9 JANVIER - ESSAI France

Jean-Noël Liaut- Photo JACQUES LOISELEUR DES LONGCHAMPS/PAYOT

Dans les années 1920, on disait d'un garçon débauché qu'il "garçaillait". Le verbe faisait référence aux garces, dans le sens de "femmes de mauvaise vie" selon la définition donnée par les dictionnaires rédigés par des hommes... Ce n'est pas l'acception retenue par Jean-Noël Liaut. Enfin pas vraiment. Chez lui, la garce s'apparente à un titre de noblesse, une forme d'aristocratie chez la femme de caractère, une incarnation de la liberté.

Car souvent, ces effrontées magnifiques ont eu une enfance difficile, voire perturbée, avant de connaître la célébrité. Méprisées par leur mère comme Elsa Schiaparelli, malmenées par la pauvreté comme Arletty, chassées par les nazis comme les soeurs Gabor, elles ont pour point commun d'avoir fait passer au premier plan leur fantaisie, leurs bons mots et leur méchanceté de façade.

Pour évoquer ces sacrés chameaux, il a retenu une vingtaine de personnalités, de l'Eve biblique - "la première garce de l'Histoire" - à Bette Davis en passant par les salonnières des Lumières. Il a même tenté un classement, mais la plupart résistent à tout enfermement dans une catégorie. Un dénominateur les réunit pourtant : toutes avaient de la classe et de la repartie. Louise de Vilmorin qui se rebaptise "Marilyn Malraux" lorsqu'elle partage la vie d'André, Zsa Zsa Gabor qui se défend cyniquement de sa misanthropie - "Je n'ai jamais assez détesté un homme pour lui rendre ses diamants" - ou Dorothy Parker avec ses formules à l'emporte-pièce : "Si vous voulez savoir ce que Dieu pense de l'argent, regardez à qui ressemblent ceux à qui il le donne..."

Peste ou mégère, Jean-Noël Liaut met en évidence chez la garce son appétit de vivre. "Elle n'est intolérante qu'à la frustration." Elle n'éprouve pas non plus le besoin d'être aimée à tout prix. Si la chose arrive, tant mieux. Sinon, tant pis. Elle se console avec le mot d'esprit lancé comme un combat par Pauline de Metternich sous le Second Empire : "Je ne suis pas jolie, je suis pire !"

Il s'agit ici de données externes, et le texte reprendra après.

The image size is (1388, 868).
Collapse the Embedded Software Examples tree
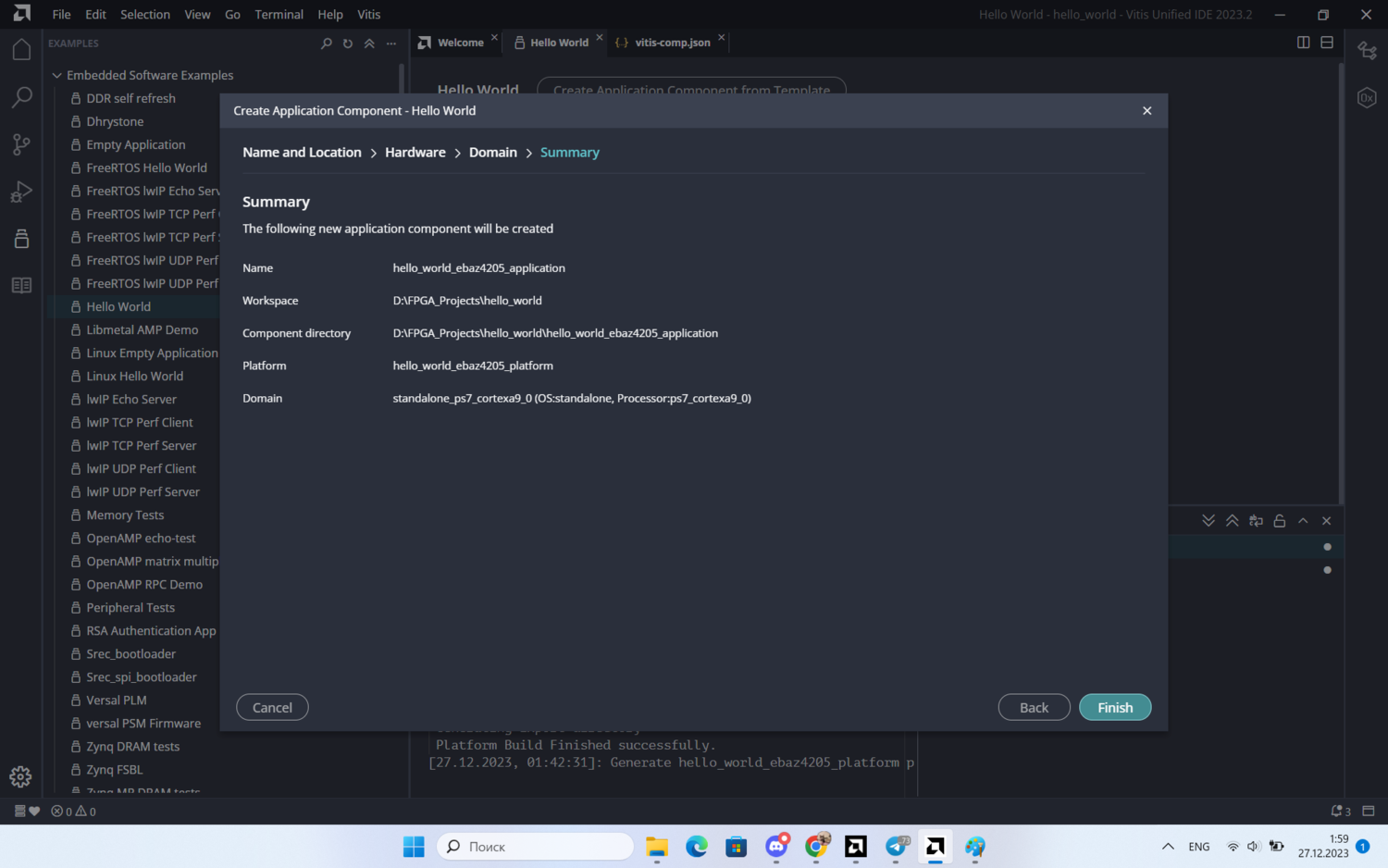click(x=57, y=76)
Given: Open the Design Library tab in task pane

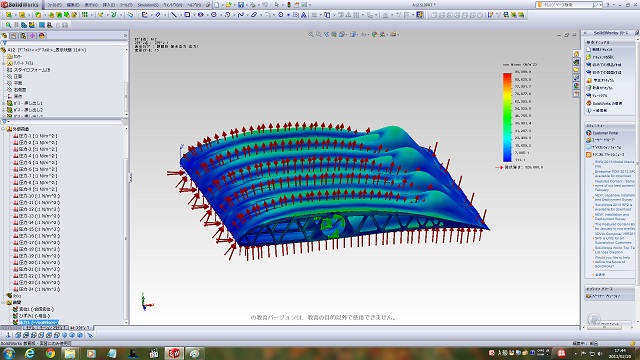Looking at the screenshot, I should tap(576, 62).
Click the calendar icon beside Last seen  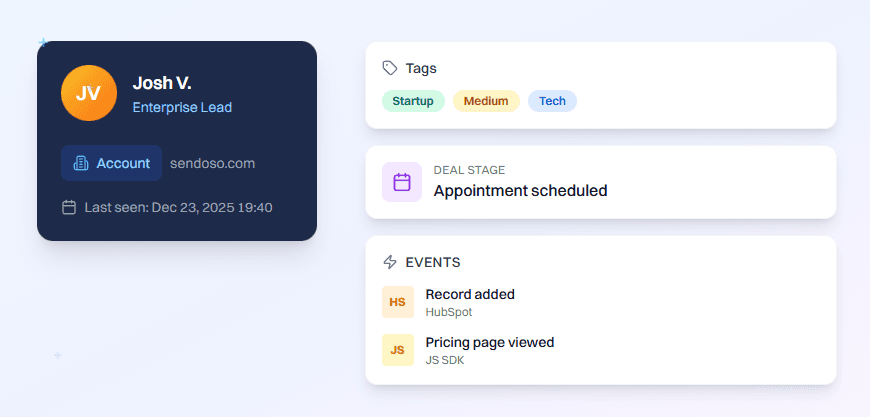coord(69,208)
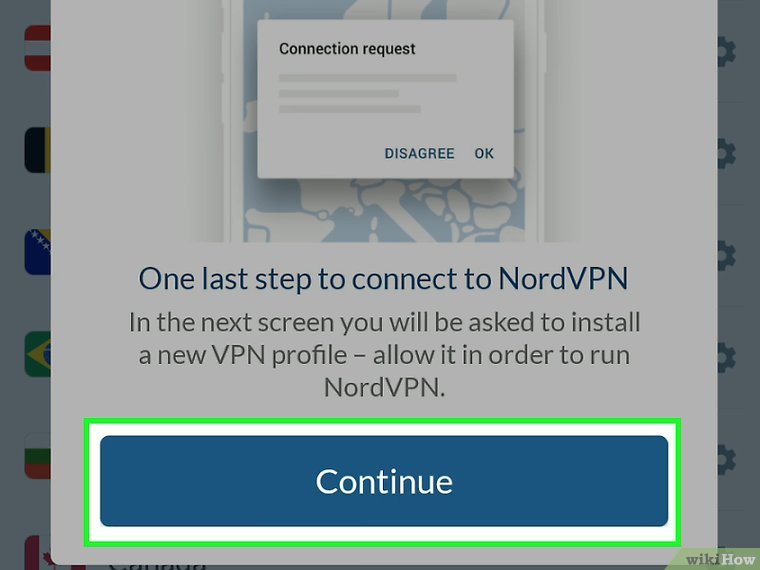Select the Belgium flag icon
Image resolution: width=760 pixels, height=570 pixels.
(x=38, y=150)
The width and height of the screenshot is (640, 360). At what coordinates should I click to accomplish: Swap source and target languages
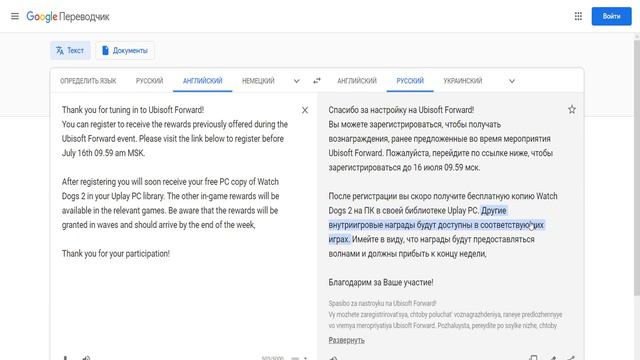[317, 81]
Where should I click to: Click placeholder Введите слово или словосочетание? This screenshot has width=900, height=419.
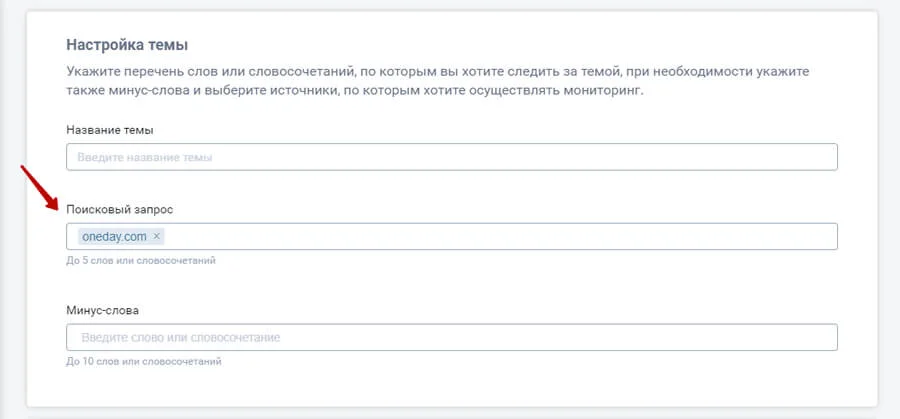tap(181, 338)
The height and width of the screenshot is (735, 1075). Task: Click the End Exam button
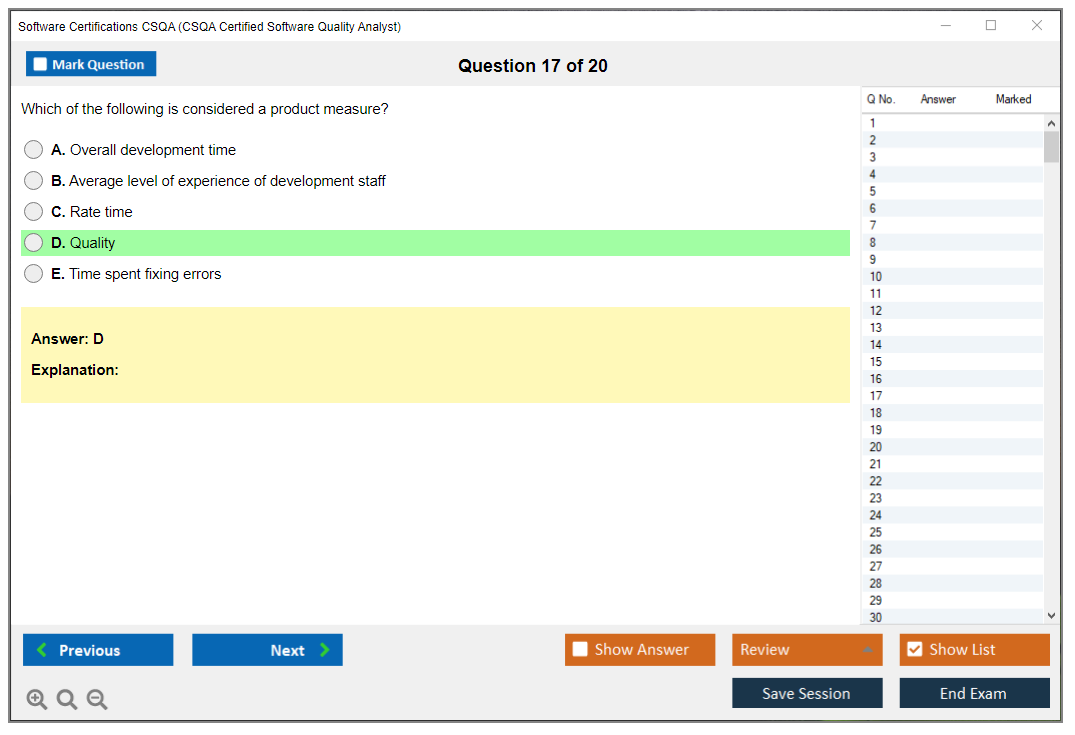point(974,693)
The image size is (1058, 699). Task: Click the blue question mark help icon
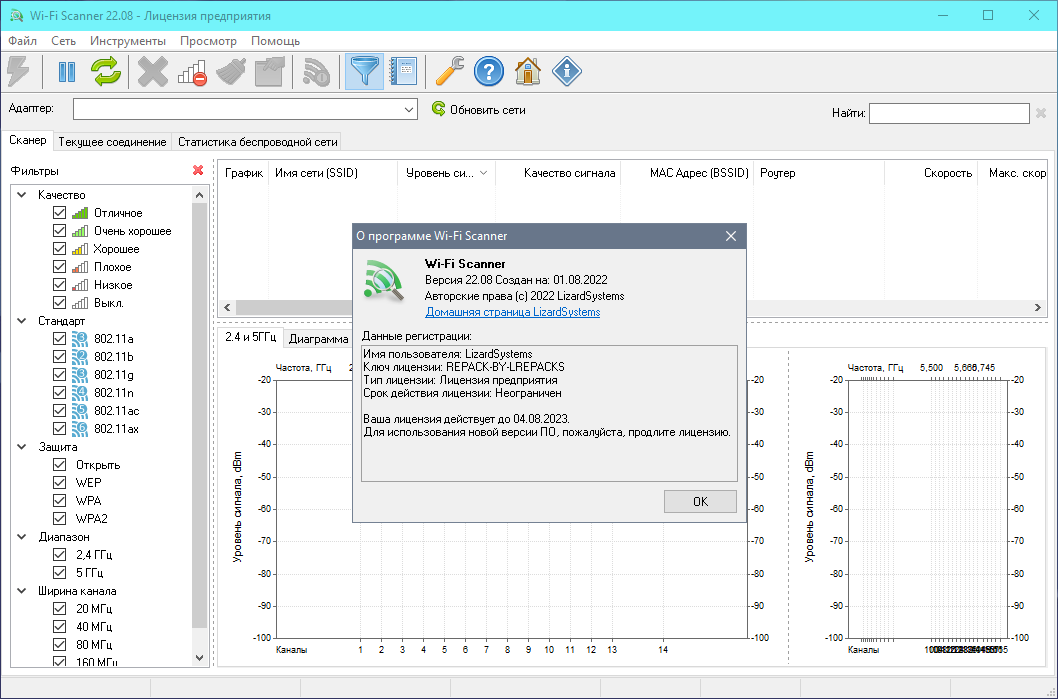pos(488,71)
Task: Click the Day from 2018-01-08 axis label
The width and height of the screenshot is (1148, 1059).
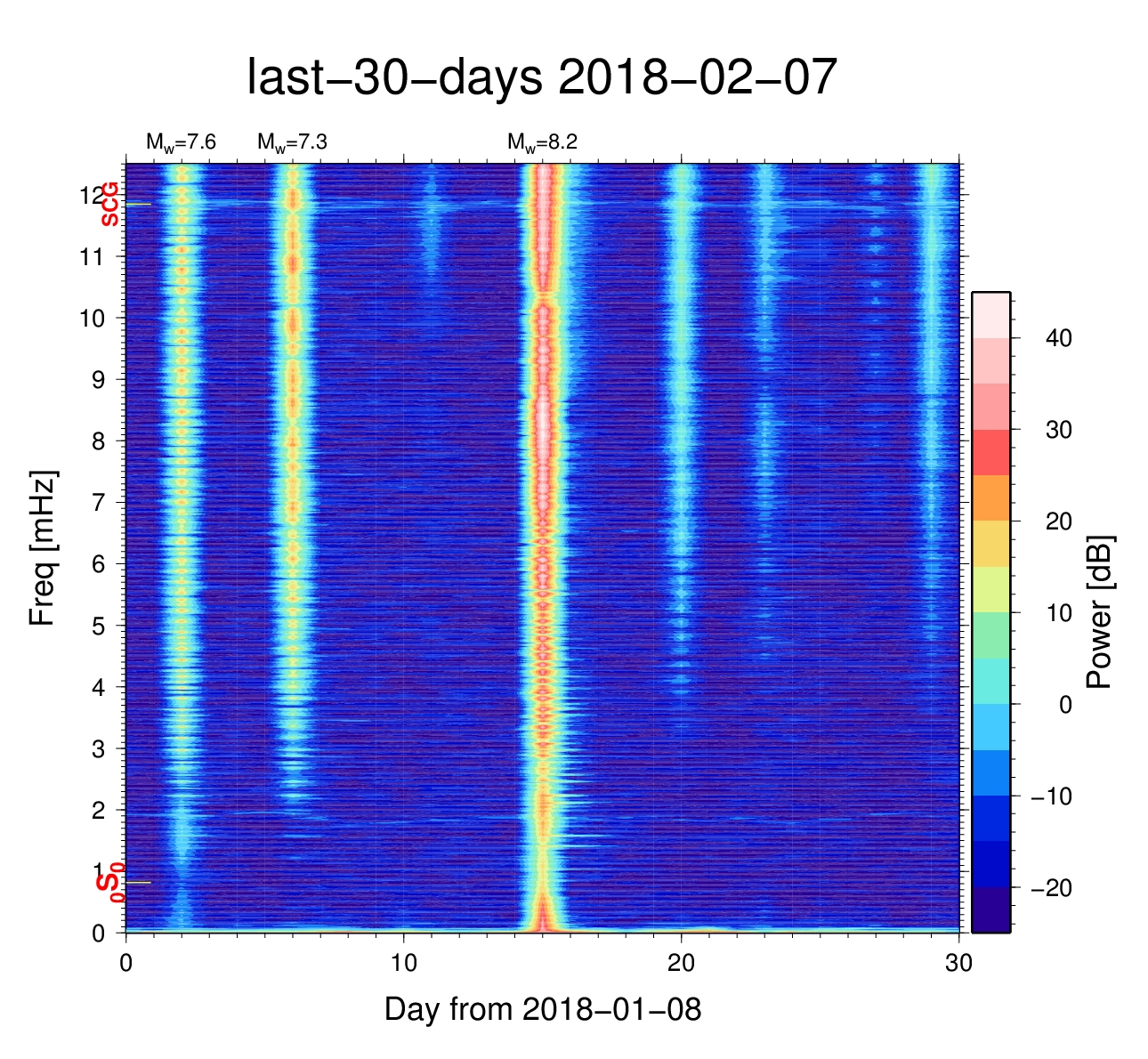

Jean-Noël Liaut a déjà consacré plusieurs livres à des femmes d'exception. Biographe de Karen Blixen, de Madeleine Castaing et de Toto Koopman, le premier mannequin métisse célèbre (La Javanaise, Robert Laffont, 2011), il s'est aussi intéressé à l'excentricité dans un brillant essai (Les anges du bizarre, Grasset, 2001).

Il était donc tout désigné pour se pencher, rapidement peut-être mais avec une écriture réjouissante, sur ces "garces glamour", "grandes horizontales" et autres "cosmopolissonnes". Et l'on aurait bien tort de voir dans cet Eloge des traces d'une quelconque misogynie. C'est au contraire ce qu'il y a derrière cette notion très masculine de garce - du féminin de gars... - qui est mis en évidence avec humour et élégance. Après tout, garce est l'anagramme de grâce...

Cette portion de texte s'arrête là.